DIRECTIONS FOR THIS TASK:
Find the string "click" in the records. Copy each line that has it.

SOURCE DATA:

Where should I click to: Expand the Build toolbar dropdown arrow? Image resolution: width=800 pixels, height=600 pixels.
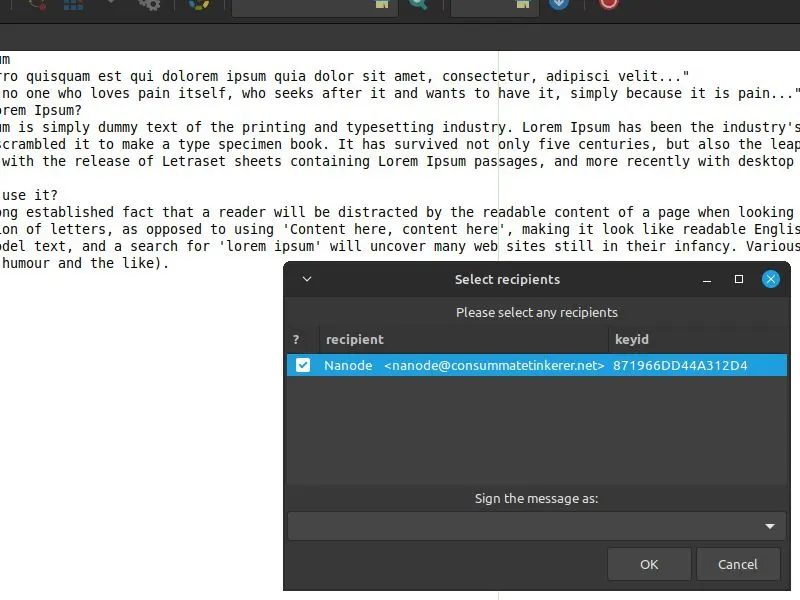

--

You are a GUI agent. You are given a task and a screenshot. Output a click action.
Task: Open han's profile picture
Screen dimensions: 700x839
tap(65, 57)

---

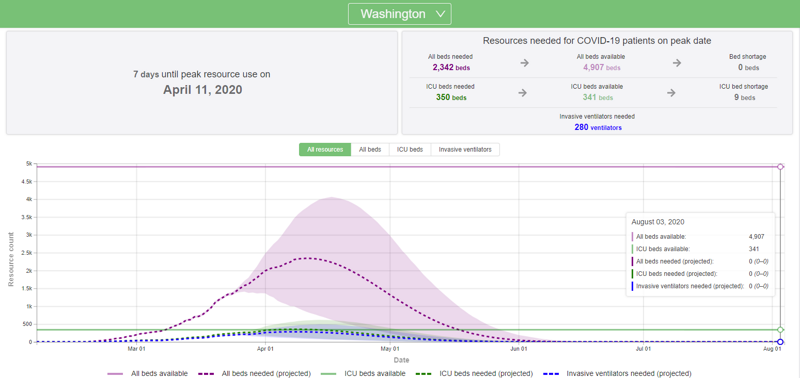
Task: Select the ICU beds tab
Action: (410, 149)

OUTPUT BELOW:
Where should I click to: Expand the Build toolbar dropdown arrow? Image resolution: width=800 pixels, height=600 pixels.
You are a GUI agent. You are given a task and a screenshot. Output a click action.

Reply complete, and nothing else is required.